• The input:
*** Begin section ***

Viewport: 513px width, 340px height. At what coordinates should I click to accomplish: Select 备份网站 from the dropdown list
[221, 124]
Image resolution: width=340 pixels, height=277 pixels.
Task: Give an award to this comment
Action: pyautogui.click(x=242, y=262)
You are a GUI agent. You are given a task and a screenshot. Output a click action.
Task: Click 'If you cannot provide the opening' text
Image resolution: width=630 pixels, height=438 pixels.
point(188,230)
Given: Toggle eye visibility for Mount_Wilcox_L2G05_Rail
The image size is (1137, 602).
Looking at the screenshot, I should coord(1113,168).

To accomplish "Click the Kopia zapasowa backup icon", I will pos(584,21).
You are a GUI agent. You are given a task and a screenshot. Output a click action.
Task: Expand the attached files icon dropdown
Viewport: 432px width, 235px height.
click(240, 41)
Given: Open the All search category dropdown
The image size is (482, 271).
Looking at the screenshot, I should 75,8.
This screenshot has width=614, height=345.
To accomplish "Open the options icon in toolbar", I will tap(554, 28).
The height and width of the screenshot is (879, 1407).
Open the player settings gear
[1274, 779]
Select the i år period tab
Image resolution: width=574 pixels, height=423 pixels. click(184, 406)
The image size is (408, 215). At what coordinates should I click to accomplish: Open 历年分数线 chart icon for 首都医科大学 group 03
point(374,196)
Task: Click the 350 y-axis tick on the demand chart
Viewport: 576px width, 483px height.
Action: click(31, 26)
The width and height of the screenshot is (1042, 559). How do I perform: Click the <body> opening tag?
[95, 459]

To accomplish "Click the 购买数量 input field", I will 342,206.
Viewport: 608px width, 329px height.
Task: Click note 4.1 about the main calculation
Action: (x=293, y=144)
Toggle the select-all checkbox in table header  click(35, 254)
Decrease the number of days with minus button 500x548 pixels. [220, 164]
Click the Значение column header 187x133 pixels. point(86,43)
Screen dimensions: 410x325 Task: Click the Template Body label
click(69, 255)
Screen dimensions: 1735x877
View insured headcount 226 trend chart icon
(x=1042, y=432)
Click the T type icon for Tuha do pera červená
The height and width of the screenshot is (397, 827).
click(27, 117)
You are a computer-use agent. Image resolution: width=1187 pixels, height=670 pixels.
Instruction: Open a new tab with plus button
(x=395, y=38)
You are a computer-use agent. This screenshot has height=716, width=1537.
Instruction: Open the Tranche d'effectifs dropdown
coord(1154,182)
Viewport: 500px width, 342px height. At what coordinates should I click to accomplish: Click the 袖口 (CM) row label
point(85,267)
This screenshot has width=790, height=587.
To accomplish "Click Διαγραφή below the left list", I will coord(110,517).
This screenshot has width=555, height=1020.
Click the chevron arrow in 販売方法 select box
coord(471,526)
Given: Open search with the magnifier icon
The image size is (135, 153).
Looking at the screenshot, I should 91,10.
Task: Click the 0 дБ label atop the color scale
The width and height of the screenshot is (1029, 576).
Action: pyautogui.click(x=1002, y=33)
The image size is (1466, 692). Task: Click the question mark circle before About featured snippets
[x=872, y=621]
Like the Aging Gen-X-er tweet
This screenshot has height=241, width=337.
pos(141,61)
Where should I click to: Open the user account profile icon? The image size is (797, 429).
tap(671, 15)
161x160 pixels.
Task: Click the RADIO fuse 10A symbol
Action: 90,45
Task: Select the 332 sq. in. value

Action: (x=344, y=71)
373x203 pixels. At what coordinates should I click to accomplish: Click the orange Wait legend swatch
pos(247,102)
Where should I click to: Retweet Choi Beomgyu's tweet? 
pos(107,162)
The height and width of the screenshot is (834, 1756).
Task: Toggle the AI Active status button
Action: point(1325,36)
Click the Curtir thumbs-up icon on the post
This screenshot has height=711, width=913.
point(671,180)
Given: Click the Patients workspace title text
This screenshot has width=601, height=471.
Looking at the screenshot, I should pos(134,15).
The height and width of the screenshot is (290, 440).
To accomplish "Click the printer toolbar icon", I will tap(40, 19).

*** End section ***

• Work to be completed: Copy the lines of the listing exactly. Skip none.

• Answer section:
Viewport: 513px width, 340px height. At what coordinates should I click to accomplish: Select 备份网站 from the dropdown list
[221, 124]
Image resolution: width=340 pixels, height=277 pixels.
Task: Give an award to this comment
Action: pyautogui.click(x=242, y=262)
You are a GUI agent. You are given a task and a screenshot. Output a click action.
Task: Click 'If you cannot provide the opening' text
Image resolution: width=630 pixels, height=438 pixels.
point(188,230)
Given: Toggle eye visibility for Mount_Wilcox_L2G05_Rail
The image size is (1137, 602).
Looking at the screenshot, I should coord(1113,168).

To accomplish "Click the Kopia zapasowa backup icon", I will pos(584,21).
You are a GUI agent. You are given a task and a screenshot. Output a click action.
Task: Expand the attached files icon dropdown
Viewport: 432px width, 235px height.
click(240, 41)
Given: Open the All search category dropdown
The image size is (482, 271).
Looking at the screenshot, I should 75,8.
This screenshot has width=614, height=345.
To accomplish "Open the options icon in toolbar", I will tap(554, 28).
The height and width of the screenshot is (879, 1407).
Open the player settings gear
[1274, 779]
Select the i år period tab
Image resolution: width=574 pixels, height=423 pixels. click(184, 406)
The image size is (408, 215). At what coordinates should I click to accomplish: Open 历年分数线 chart icon for 首都医科大学 group 03
point(374,196)
Task: Click the 350 y-axis tick on the demand chart
Viewport: 576px width, 483px height.
Action: click(31, 26)
The width and height of the screenshot is (1042, 559). How do I perform: Click the <body> opening tag?
[95, 459]

To accomplish "Click the 购买数量 input field", I will 342,206.
Viewport: 608px width, 329px height.
Task: Click note 4.1 about the main calculation
Action: (x=293, y=144)
Toggle the select-all checkbox in table header  click(35, 254)
Decrease the number of days with minus button 500x548 pixels. [220, 164]
Click the Значение column header 187x133 pixels. point(86,43)
Screen dimensions: 410x325 Task: Click the Template Body label
click(69, 255)
Screen dimensions: 1735x877
View insured headcount 226 trend chart icon
(x=1042, y=432)
Click the T type icon for Tuha do pera červená
The height and width of the screenshot is (397, 827).
click(27, 117)
You are a computer-use agent. Image resolution: width=1187 pixels, height=670 pixels.
Instruction: Open a new tab with plus button
(x=395, y=38)
You are a computer-use agent. This screenshot has height=716, width=1537.
Instruction: Open the Tranche d'effectifs dropdown
coord(1154,182)
Viewport: 500px width, 342px height. At what coordinates should I click to accomplish: Click the 袖口 (CM) row label
point(85,267)
This screenshot has width=790, height=587.
To accomplish "Click Διαγραφή below the left list", I will coord(110,517).
This screenshot has width=555, height=1020.
Click the chevron arrow in 販売方法 select box
coord(471,526)
Given: Open search with the magnifier icon
The image size is (135, 153).
Looking at the screenshot, I should 91,10.
Task: Click the 0 дБ label atop the color scale
The width and height of the screenshot is (1029, 576).
Action: pyautogui.click(x=1002, y=33)
The image size is (1466, 692). Task: Click the question mark circle before About featured snippets
[x=872, y=621]
Like the Aging Gen-X-er tweet
This screenshot has height=241, width=337.
pos(141,61)
Where should I click to: Open the user account profile icon? The image size is (797, 429).
tap(671, 15)
161x160 pixels.
Task: Click the RADIO fuse 10A symbol
Action: 90,45
Task: Select the 332 sq. in. value

Action: (x=344, y=71)
373x203 pixels. At what coordinates should I click to accomplish: Click the orange Wait legend swatch
pos(247,102)
Where should I click to: Retweet Choi Beomgyu's tweet? 
pos(107,162)
The height and width of the screenshot is (834, 1756).
Task: Toggle the AI Active status button
Action: point(1325,36)
Click the Curtir thumbs-up icon on the post
This screenshot has height=711, width=913.
point(671,180)
Given: Click the Patients workspace title text
This screenshot has width=601, height=471.
Looking at the screenshot, I should pos(134,15).
The height and width of the screenshot is (290, 440).
To accomplish "Click the printer toolbar icon", I will tap(40, 19).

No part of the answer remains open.